Many of the problems in health care coverage could be eliminated if every carrier (and the government) were promoted to reinsure the catastrophic (stop loss) coverage for each enrollee in a common nonprofit reinsurance pool. To facilitate implementation of such a system, one might allow existing carriers to get stock in the reinsurance pool according to the catastrophic coverage that they donate to the pool. This mechanism might be called CatCare for 'Catastrophic Care'.
The marketplace itself can move toward such a reinsurance system if government promotes policies where it benefits the marketplace to make such a change, or the system can be mandated upon the market as was recently implemented in Montana. The system can be a standard reinsurance system or set up as a slightly more complex nonprofit company for carriers and providers to work together to provide this essential care in a cost-effective quality oriented fashion.
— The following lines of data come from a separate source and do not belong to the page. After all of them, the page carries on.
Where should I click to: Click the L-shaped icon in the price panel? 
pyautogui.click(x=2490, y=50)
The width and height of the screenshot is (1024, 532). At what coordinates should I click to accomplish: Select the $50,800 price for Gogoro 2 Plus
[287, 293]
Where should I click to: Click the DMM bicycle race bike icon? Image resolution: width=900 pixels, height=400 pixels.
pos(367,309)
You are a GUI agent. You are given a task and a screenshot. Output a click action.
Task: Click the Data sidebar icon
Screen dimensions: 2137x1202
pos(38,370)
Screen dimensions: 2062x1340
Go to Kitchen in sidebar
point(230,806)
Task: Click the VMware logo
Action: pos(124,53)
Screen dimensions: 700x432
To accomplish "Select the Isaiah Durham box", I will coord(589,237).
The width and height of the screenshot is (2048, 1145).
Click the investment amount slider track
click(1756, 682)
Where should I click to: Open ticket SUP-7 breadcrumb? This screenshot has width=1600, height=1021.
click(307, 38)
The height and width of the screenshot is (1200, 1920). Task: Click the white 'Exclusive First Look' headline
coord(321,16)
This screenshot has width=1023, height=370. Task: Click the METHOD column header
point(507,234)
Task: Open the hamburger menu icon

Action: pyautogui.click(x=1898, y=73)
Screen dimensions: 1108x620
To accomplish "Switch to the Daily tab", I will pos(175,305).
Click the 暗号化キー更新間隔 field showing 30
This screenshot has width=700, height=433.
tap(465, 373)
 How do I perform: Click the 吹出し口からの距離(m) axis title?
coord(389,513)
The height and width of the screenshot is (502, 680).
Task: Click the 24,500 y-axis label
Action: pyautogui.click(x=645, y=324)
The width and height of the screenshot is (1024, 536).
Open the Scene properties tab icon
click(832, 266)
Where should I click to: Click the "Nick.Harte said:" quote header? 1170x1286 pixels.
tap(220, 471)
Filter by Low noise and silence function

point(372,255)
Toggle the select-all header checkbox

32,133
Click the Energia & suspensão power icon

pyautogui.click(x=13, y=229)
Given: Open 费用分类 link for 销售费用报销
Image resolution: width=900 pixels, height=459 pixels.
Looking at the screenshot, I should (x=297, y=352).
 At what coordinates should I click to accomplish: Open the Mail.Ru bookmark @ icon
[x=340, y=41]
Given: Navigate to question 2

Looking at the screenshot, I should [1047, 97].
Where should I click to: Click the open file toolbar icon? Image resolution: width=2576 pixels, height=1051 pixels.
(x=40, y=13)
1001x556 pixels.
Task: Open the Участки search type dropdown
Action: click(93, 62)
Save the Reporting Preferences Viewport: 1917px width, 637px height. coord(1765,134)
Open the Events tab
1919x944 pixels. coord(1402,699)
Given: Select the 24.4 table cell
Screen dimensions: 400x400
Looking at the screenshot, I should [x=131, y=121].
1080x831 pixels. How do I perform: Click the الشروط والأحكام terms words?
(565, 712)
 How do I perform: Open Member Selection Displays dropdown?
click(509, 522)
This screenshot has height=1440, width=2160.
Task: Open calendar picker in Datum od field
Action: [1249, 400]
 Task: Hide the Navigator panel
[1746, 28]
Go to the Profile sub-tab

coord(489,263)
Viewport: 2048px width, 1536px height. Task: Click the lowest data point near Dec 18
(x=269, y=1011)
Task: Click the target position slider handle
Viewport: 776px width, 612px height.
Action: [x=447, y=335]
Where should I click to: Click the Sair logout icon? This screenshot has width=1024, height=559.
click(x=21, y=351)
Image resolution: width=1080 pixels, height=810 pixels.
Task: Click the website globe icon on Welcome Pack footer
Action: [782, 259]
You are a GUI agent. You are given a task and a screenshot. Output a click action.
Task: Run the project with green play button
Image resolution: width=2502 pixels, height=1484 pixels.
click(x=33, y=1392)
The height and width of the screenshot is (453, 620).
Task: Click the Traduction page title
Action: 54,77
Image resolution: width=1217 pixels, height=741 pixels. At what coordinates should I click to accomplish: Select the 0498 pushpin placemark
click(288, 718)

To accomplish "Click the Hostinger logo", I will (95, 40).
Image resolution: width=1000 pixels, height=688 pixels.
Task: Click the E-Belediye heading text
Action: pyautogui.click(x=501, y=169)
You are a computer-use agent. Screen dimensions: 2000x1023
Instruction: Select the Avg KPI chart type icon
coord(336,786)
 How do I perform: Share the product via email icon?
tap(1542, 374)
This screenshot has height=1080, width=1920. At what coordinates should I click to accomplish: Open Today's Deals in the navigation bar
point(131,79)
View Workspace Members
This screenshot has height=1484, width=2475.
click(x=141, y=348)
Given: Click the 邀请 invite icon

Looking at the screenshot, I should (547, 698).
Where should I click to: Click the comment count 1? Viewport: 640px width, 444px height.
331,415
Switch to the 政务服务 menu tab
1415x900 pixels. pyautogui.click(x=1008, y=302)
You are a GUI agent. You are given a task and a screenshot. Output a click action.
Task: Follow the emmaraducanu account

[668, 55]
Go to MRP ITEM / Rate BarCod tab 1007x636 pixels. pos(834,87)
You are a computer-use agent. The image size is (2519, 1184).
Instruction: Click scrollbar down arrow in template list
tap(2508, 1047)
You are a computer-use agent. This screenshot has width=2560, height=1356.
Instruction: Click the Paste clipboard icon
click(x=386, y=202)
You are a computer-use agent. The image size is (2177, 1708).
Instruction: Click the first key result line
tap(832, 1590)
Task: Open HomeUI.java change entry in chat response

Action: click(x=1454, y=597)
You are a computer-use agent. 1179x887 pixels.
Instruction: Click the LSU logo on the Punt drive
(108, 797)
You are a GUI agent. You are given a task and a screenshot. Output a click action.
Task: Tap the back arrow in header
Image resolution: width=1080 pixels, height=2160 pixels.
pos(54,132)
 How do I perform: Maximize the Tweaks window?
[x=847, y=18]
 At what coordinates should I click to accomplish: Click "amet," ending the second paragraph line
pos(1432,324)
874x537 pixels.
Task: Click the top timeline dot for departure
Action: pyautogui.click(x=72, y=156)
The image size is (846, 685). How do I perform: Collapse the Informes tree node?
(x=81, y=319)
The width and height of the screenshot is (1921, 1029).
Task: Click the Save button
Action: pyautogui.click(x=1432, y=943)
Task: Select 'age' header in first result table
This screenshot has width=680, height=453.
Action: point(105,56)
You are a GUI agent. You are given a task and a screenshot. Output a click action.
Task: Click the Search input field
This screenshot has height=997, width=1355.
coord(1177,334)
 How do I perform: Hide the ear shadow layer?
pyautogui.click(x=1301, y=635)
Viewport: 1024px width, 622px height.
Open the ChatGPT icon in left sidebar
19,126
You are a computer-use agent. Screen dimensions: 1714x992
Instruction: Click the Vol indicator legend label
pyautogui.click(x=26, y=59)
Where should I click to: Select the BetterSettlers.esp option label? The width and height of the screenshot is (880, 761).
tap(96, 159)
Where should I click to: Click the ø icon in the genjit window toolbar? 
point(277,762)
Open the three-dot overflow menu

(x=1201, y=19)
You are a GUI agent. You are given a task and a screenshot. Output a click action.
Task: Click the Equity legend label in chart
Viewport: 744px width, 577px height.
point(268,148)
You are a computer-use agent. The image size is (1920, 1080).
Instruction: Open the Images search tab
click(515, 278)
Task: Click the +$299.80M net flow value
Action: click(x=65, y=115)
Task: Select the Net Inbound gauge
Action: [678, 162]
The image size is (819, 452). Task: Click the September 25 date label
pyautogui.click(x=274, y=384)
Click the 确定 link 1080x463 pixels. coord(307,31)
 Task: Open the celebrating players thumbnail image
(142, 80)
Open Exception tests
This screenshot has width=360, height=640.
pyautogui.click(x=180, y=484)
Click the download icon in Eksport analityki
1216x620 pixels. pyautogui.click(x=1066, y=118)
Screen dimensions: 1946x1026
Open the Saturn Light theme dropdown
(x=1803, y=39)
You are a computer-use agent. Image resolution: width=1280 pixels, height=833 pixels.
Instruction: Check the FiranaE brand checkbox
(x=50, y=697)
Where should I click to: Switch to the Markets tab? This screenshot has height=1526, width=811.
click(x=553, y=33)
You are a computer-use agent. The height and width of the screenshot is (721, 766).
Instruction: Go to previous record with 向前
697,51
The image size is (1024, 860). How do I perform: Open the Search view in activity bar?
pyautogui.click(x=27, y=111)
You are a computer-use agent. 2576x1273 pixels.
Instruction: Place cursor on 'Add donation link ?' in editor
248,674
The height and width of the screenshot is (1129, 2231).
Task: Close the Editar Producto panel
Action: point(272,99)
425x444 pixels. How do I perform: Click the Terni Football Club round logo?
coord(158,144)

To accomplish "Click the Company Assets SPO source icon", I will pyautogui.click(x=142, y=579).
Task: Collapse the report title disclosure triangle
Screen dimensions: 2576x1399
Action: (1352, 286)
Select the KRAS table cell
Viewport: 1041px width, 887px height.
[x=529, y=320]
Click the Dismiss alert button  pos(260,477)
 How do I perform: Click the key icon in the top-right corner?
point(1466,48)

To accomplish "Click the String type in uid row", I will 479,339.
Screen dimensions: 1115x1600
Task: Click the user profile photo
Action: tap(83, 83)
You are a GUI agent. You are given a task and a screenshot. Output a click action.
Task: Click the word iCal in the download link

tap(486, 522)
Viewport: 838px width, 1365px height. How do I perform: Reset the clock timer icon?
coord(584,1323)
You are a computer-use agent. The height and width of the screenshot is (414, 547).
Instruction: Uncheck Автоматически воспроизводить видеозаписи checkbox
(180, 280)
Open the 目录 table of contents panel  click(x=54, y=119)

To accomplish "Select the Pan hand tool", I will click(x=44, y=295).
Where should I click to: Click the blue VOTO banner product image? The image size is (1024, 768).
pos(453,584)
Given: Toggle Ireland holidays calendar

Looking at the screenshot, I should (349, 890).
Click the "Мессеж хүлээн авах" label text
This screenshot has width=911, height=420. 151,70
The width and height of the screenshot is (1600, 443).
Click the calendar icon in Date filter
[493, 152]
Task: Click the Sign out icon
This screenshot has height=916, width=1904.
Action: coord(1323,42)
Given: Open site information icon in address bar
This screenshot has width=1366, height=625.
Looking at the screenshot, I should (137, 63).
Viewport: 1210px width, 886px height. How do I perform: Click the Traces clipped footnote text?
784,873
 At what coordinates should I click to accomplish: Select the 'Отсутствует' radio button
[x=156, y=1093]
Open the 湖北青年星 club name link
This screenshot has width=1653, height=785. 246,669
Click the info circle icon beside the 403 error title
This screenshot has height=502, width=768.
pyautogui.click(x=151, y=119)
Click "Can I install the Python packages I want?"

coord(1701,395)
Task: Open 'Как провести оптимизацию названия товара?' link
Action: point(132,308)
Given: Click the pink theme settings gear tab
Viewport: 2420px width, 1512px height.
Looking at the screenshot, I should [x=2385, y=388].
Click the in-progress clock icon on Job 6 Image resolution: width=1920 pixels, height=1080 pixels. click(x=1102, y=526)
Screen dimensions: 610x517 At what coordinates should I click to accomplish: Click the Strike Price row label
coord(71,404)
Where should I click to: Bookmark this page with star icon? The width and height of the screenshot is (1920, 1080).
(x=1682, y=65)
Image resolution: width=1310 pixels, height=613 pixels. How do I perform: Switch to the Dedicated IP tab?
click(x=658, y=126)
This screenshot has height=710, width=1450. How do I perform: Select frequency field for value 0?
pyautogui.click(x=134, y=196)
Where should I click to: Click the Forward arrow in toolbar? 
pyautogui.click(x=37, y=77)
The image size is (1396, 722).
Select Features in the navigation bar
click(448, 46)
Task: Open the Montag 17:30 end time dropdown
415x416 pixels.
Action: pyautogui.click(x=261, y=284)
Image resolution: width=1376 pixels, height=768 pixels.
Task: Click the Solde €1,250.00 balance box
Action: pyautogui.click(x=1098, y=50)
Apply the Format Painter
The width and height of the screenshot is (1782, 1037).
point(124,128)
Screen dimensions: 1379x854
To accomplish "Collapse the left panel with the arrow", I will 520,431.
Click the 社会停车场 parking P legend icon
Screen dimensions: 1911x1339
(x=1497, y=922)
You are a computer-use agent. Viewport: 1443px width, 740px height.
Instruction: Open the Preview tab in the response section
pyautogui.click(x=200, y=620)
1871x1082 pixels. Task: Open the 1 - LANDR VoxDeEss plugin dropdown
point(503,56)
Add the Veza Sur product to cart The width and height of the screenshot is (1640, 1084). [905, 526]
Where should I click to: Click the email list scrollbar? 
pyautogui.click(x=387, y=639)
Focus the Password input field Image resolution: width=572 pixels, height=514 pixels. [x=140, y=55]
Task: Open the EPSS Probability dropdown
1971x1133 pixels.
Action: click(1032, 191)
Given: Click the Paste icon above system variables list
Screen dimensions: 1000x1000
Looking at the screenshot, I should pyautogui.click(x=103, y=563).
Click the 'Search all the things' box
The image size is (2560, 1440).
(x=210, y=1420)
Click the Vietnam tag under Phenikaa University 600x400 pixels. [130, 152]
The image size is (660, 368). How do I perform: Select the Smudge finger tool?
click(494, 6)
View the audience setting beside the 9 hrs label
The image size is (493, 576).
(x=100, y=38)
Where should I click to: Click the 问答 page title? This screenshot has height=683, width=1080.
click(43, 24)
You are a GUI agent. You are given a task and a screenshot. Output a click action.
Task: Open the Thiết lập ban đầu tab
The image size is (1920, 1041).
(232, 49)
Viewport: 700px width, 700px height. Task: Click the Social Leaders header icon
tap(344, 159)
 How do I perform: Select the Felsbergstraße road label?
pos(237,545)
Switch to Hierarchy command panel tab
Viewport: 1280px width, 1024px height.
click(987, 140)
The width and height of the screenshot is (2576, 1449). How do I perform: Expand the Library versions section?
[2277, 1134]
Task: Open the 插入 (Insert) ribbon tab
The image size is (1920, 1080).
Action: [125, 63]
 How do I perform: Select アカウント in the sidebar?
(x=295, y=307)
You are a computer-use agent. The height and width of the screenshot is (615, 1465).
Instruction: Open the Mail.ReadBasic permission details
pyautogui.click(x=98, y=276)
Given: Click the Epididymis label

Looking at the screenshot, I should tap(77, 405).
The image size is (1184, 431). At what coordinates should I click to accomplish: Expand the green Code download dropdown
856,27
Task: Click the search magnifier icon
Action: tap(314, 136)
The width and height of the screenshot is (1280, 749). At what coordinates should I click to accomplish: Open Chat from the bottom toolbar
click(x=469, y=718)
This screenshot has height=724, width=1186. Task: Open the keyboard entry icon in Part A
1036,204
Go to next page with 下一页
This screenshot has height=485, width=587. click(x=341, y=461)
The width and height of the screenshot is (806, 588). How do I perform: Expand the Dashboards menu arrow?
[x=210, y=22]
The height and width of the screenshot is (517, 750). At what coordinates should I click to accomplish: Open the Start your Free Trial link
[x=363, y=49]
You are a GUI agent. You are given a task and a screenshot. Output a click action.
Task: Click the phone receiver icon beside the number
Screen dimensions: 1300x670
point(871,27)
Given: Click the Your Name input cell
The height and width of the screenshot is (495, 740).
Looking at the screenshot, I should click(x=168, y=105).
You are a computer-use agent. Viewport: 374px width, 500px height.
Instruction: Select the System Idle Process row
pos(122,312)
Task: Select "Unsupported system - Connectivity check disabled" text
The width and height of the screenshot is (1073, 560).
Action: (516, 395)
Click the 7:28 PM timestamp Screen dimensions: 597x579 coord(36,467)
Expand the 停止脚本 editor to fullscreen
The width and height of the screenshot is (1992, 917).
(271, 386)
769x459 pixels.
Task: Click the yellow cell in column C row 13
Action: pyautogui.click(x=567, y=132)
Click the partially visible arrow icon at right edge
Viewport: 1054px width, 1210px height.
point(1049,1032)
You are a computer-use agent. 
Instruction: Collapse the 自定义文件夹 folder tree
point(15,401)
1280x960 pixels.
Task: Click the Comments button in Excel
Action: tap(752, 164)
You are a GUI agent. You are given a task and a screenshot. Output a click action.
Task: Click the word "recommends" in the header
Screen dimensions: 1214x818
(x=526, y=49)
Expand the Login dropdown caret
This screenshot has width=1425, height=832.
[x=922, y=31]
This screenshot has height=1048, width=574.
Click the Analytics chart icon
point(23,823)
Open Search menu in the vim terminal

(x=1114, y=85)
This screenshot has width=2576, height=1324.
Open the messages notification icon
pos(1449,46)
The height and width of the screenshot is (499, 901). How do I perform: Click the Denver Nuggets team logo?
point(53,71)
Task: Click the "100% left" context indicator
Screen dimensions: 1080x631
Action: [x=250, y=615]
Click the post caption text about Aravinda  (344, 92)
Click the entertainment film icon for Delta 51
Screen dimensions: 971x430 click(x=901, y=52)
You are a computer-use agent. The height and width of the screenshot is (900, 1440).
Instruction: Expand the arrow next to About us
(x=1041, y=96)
There are functioning analogies to this process to be found elsewhere in the marketplace. The most commonly recognizable analogy to a central system of portable benefits exists in the personal computer industry with MS DOS (the World Wide Web is another). DOS provides a core operating system where people and businesses can move data and programs between different computers with great ease because each computer shares the same core operating system.
Such was not always the case in computers. Apple, IBM, Amiga, Atari, and many others all had proprietary operating systems and file formats. Along came the non-proprietary DOS to be followed by Windows. With DOS as the core, people could move programs and data from one computer to another with a minimum of problems. With the struggling exception of Apple, the rest of the proprietary systems have virtually disappeared from personal computers. Contrast this with the contemporary success of the non-proprietary DOS operating system and the nonproprietary hardware's rapid vertical and lateral development in both quality and cost effectiveness. The same could happen in health care financing if the market was promoted to operate in an open and competitive fashion.
Currently, our health care carriers are allowed to operate health care financing as if they all have their own operating system and build their own computers. As the computer marketplace shows, this is neither the most effective nor desirable way for a healthy and vibrant marketplace to operate. Of all the reforms in health care, pooling of catastrophic coverage is perhaps the most fundamental change that could be made that would have the largest benefit for all involved. Or at least, that is my opinion.